En La Palma, se entremezcla el estoicismo endémico de sus habitantes con la resiliencia amplificada tras la erupción. Sin embargo, no todos entienden ya qué significa ese concepto de superación. “Esto no es un duelo. Yo no estaba preparada para esto. No me apetece ir a ningún sitio”, suplica María. Tampoco si es buena idea alardear de ello. Porque se recuerdan a sí mismos, aunque no quieran, que se levantarán solos cuando el foco deje de estar sobre la isla. Y pese a que aún no se han despedido como deberían (y quizá no lo hagan nunca) de sus casas, huertas, fincas, plataneros, aguacateros, viñas, costumbres, tradiciones y más cosas, no quieren que la desolación continuada “se convierta en callo”. En resumen: caminan hacia el futuro, sin saber lo que este les deparará, con un cuerpo cargado de moratones.

“Sí, un día estás baja de ánimos, pero no me puedo permitir seguir así. Eso no significa que vaya a buscar la parte positiva. A mí me da mucho coraje la frase hecha: saldremos mejores. O: es que somos como el pino canario. Mira, vivo en Tazacorte, ¿has visto algún pino por aquí? El volcán ha sido más fuerte que nosotros”, apunta Goretty, a quien la cabeza no le ha parado de maquinar desde que estalló la crisis. “No estoy trabajando, pero por mi carácter y mi forma de ser pues… Siempre encuentro algo que hacer. Estoy muy implicada en la plataforma de afectados, por ejemplo”. “Por nuestra forma de ser”, agrega Fátima, “hemos llorado de otra manera”, haciendo referencia al menester de buscar distracción para no darle vueltas a lo que les ha tocado pasar. “Nuestro espíritu es de lucha constante”.

Tere confiesa que ya no llora ni siente, “por lo menos en la parte económica”. El principal cambio en su vida lo protagoniza su madre, de más de 90 años, que antes de que explotara el volcán vivía sola y contaba con un mobiliario adaptado a sus necesidades. “Ella iba a su cuarto y tenía su barrita para agarrarse, iba al baño sola… Ahora no. Está en una casa que desconoce, tiene miedo a caerse… Eso me está trabando un poco”.
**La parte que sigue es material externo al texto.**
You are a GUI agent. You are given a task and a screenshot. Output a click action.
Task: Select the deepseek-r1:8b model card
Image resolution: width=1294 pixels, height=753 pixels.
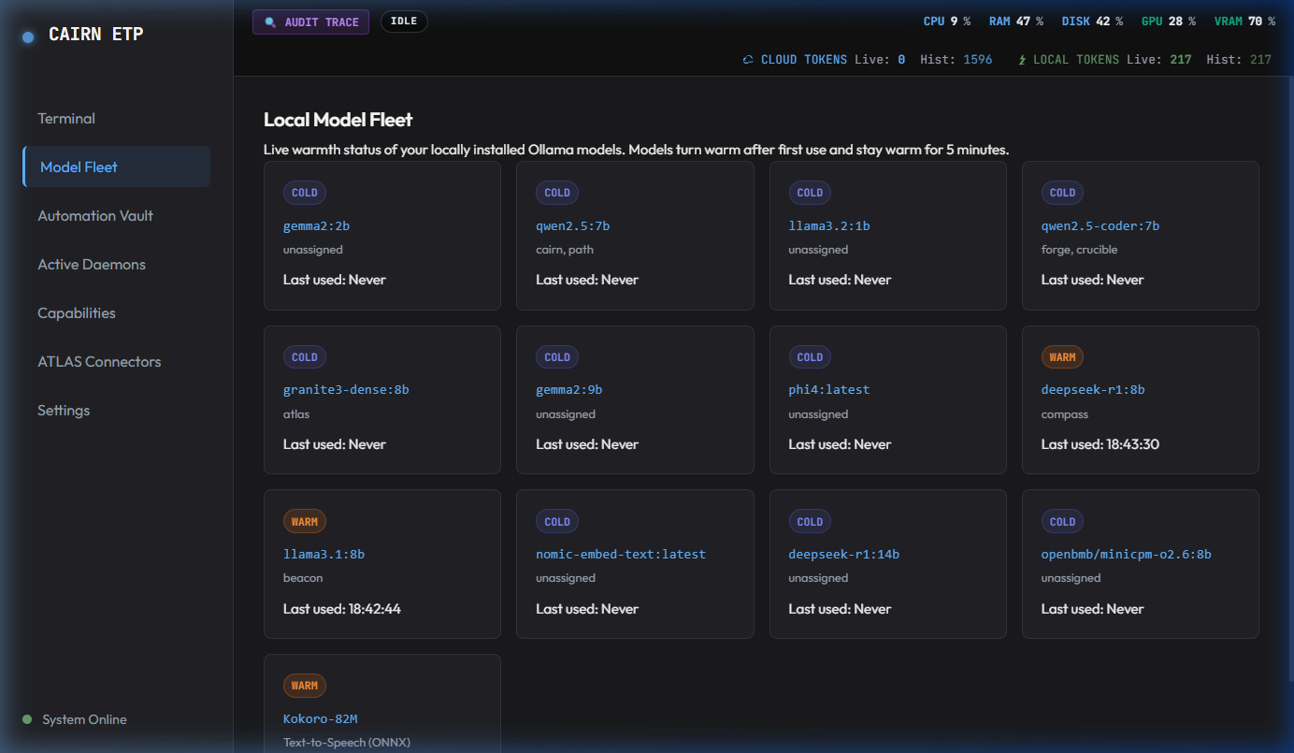[1140, 399]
Tere se turna con su marido para poder salir de casa. No puede dejar a su madre sola. Está muy preocupada por ella, que pregunta diariamente por las casas con la esperanza de recuperar algo de lo perdido. “Yo no podría tener un piso como el del Maite, por ejemplo, un cuarto sin ascensor. Y mi madre tampoco tiene la mentalidad de irse a una residencia. Y yo no quiero separarme de ella. Me niego que una persona de 92 años que no puede defenderse sola termine en una residencia por un volcán. Me niego”.

Dos meses después del estallido del volcán, las lágrimas les salen cuando menos se lo esperan. Goretty admite que es fan de la Navidad. “Muy fan”, destaca. “En mi casa había más luces que en cualquier chino”. Hace unos días, lloró tras pasar por delante de una tienda y ver todos los ejemplares de adornos navideños que dejó en su casa que ya no existe. “Tuve que elegir entre lo que podría ser útil y lo que quería mi corazón, que me decía que cogiera mi árbol de dos metros”. A Tere, por otro lado, se le humedecieron los ojos paseando a su perro. “Los momentos en los que me despejo son esos paseos. El otro día me dio el aire en la cara y pfff… Me eché a llorar yo sola”.